Can we train the next generation of civil engineers with pasta noodles?
The thing I love most about the classroom construction projects of Richard Williams (many of you may know him by his blogging nickname, “Corporal Willy”) is how he gives credit to the pasta brand.
Look closely at the snapshot of his bridge above and you can see it was meticulously built with beams made from Barilla Fettucine.
Williams, a retired U.S. Marine and International Brotherhood of Electrical Workers (IBEW) electrician, is a dedicated volunteer in the Las Vegas public schools – a system that has been devastated by a series of massive budget cuts.
“Building bridges is a great science and engineering lesson because it gets kids to do something with their hands,” says Williams, also a part-time CAD instructor at the College of Southern Nevada. “But the (bridge kits) cost a lot of money and we saw a lot of teachers dipping into their own pockets to pay for materials. Our challenge was to find less expensive materials than balsa wood.”
Enter the Fettucine and some Elmer’s Wood Glue.
For a while, the retiree’s prototype pasta bridge was displayed at the campus museum of the University of Nevada Las Vegas (UNLV). His creations are built for strength – and are often destroyed in stress tests to prove to students how engineering innovation can make all the difference in the world.
=-=-=-=-=
### Your task
Copy the article about Richard Williams's pasta bridges in full, word for word. Rely only on the article about pasta bridges; draw on nothing outside it.
=-=-=-=-=
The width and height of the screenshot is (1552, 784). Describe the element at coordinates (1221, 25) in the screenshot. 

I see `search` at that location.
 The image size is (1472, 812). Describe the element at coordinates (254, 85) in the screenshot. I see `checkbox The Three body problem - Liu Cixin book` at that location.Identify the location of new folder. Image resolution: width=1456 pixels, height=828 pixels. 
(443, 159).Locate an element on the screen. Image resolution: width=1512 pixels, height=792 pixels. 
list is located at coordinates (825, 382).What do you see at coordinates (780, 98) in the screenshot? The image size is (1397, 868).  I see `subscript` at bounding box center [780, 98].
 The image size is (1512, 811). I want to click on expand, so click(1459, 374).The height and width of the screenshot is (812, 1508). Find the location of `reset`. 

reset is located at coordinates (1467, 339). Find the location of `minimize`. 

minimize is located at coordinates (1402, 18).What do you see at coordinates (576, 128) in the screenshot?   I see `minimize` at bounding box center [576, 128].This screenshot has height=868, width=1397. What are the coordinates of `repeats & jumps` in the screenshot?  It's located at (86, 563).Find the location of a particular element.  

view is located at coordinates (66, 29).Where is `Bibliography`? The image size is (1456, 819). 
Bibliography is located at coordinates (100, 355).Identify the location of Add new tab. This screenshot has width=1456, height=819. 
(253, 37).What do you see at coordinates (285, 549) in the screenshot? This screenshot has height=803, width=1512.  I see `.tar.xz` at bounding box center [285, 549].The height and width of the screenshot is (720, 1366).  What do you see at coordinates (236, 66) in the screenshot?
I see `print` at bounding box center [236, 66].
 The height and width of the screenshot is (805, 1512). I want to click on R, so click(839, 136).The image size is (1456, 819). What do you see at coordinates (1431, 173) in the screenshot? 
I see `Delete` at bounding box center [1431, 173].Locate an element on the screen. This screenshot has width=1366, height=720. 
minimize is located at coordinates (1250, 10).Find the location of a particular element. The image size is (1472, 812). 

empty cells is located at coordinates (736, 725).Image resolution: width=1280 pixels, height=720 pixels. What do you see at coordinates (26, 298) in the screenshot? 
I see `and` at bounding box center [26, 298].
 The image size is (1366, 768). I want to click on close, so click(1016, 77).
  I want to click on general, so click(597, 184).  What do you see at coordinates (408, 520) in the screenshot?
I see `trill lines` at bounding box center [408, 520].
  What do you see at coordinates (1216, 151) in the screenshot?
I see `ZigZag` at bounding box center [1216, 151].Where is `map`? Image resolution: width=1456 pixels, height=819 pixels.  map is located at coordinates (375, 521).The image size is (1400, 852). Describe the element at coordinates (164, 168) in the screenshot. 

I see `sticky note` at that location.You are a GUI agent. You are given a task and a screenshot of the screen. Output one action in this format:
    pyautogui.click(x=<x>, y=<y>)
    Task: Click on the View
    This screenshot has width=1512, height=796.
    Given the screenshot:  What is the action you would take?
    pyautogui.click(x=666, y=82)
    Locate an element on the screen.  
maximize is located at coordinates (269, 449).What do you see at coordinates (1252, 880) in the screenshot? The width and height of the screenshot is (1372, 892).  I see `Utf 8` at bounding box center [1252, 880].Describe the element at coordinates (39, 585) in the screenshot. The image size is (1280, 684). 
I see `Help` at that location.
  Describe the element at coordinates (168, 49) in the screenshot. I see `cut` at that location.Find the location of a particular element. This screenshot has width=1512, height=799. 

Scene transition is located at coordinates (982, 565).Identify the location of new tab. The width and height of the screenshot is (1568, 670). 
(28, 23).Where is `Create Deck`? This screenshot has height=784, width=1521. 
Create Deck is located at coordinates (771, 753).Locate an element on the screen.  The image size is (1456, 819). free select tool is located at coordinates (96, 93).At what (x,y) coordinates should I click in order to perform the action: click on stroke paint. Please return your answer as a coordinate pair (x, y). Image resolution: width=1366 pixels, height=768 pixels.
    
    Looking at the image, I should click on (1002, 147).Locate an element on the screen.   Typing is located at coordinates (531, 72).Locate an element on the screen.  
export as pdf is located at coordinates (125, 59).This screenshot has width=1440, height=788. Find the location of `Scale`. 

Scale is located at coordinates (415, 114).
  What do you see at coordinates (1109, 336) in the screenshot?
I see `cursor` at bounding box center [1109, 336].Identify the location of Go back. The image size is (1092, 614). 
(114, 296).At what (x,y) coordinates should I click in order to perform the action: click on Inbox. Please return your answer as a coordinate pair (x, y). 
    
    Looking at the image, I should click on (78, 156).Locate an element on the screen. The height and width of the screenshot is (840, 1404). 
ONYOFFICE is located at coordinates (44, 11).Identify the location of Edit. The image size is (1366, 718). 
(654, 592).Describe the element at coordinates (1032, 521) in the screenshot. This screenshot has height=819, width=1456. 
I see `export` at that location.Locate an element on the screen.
=-=-=-=-=
### Your solution
Can we train the next generation of civil engineers with pasta noodles?
The thing I love most about the classroom construction projects of Richard Williams (many of you may know him by his blogging nickname, “Corporal Willy”) is how he gives credit to the pasta brand.
Look closely at the snapshot of his bridge above and you can see it was meticulously built with beams made from Barilla Fettucine.
Williams, a retired U.S. Marine and International Brotherhood of Electrical Workers (IBEW) electrician, is a dedicated volunteer in the Las Vegas public schools – a system that has been devastated by a series of massive budget cuts.
“Building bridges is a great science and engineering lesson because it gets kids to do something with their hands,” says Williams, also a part-time CAD instructor at the College of Southern Nevada. “But the (bridge kits) cost a lot of money and we saw a lot of teachers dipping into their own pockets to pay for materials. Our challenge was to find less expensive materials than balsa wood.”
Enter the Fettucine and some Elmer’s Wood Glue.
For a while, the retiree’s prototype pasta bridge was displayed at the campus museum of the University of Nevada Las Vegas (UNLV). His creations are built for strength – and are often destroyed in stress tests to prove to students how engineering innovation can make all the difference in the world.